Cá está de novo o Tour, na sua 101ª edição. Começou em Inglaterra, e por lá andou estes três primeiros dias.
Hoje chegou a Londres, e lá esteve José Mourinho a receber Rui Costa. Bonito de ver! É sempre bonito, portugueses a ver portugueses que o mundo admira...
E portugueses é coisa que não falta neste Tour. Em destaque em várias funções, mas também no pelotão, em cima da bicicleta:o campeão do mundo não está só, está até muito bem acompanhado. Disso e doutras coisas falaremos aqui ao longo destas três semanas!
Com mais regularidade lá mais para a frente, quando as coisas aquecerem... Na linha dos anos anteriores!
Por agora ainda não há muito a dizer. A não ser que está a começar como acabou a última, com Marcel Kittel a ganhar. Das três etapas inglesas, ganhou duas... Nibali ganhou a segunda, ontem. Ou que Mark Cavendish, a quem Kittel inequivocamente sucede como rei dos sprinters, voltou a não ter sorte e abandonou, por queda, logo na primeira etapa. E que se espera um duelo entre Froome e Contador... E que estamos todos com uma expectativa enorme à volta do nosso campeão do mundo!
A 99ª edição do Tour chegou hoje aux Champs Eliysés, onde precisamente acaba todos os anos. Nem sempre foi assim – embora tenha acabado sempre em Paris - mas é assim nos últimos largos anos!
Foi o dia da consagração final de Bradley Wiggins (na foto), o digno vencedor, mas também de Mark Cavendish, que ganhou a etapa que toda a gente quer ganhar e, ganhando-a, igualou com três vitórias os seus rivais do sprint que na fase inicial da competição: o eslovaco Peter Sagen – uma das principais revelações deste Tour – e o alemão Andre Greipel, e tornou-se no ciclista em actividade com mais vitórias (23) em etapas desta que é a maior competição mundial de ciclismo, ultrapassou Lance Amstrong – vencedor de sete edições do Tour e de 22 etapas – e ameaça o recorde de 34 vitórias do mítico Eddy Merckx. Ao fazê-lo pela quarta vez consecutiva, igualou este lendário belga - o Canibal, como ficou conhecido - também ele vencedor por quatro vezes em Paris.
Hoje a festa foi britânica: um inglês inscreveu pela primeira vez o seu nome na lista de vencedores do Tour, outro inglês foi o segundo classificado e ainda outro ganhou a etapa. Todos da mesma equipa, a Sky, também inglesa!
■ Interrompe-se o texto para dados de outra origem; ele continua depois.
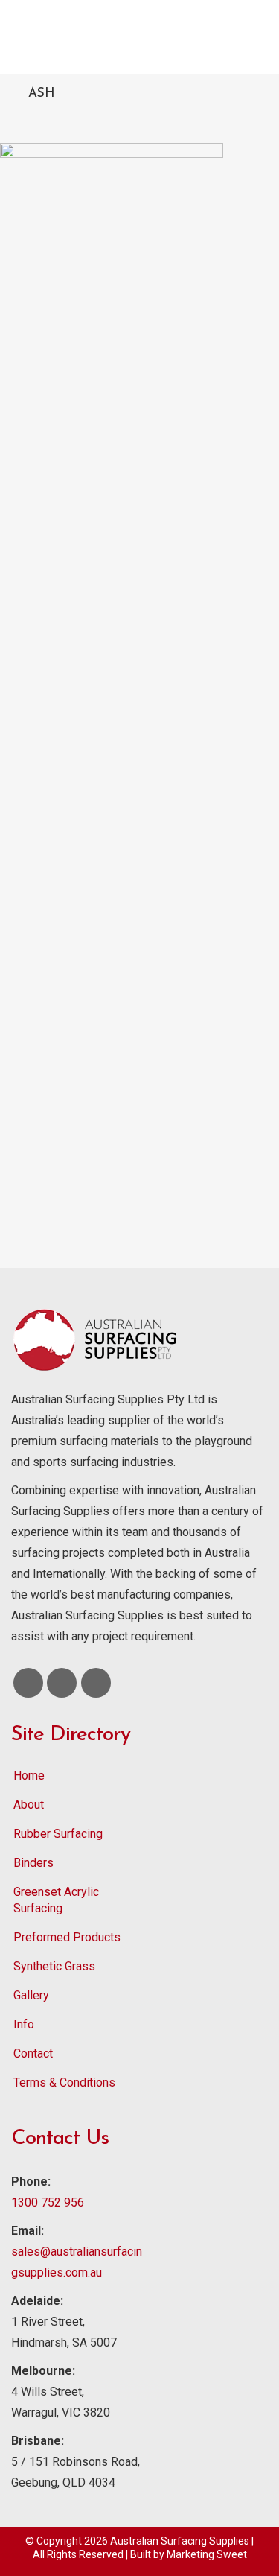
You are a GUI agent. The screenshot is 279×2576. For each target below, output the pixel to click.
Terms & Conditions (64, 2082)
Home (29, 1775)
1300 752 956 (47, 2202)
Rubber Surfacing (58, 1834)
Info (23, 2024)
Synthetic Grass (54, 1966)
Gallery (31, 1995)
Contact (33, 2053)
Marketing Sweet (207, 2554)
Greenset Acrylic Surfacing (56, 1900)
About (28, 1805)
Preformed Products (67, 1937)
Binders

Foi o corolário normal e esperado de três semanas de competição que estes ingleses dominaram por completo. Um domínio que não foi ainda maior pelos contratempos de Cavendish na primeira semana da competição, quando duas quedas lhe retiraram a possibilidade de outras tantas vitórias. Este trio inglês é composto apenas pelo melhor contra-relogista e campeão mundial da especialidade (Wiggins), pelo melhor trepador, mas também o segundo melhor no contra-relógio (Froome) e pelo melhor sprinter e campeão mundial de velocidade. E todos na mesma equipa!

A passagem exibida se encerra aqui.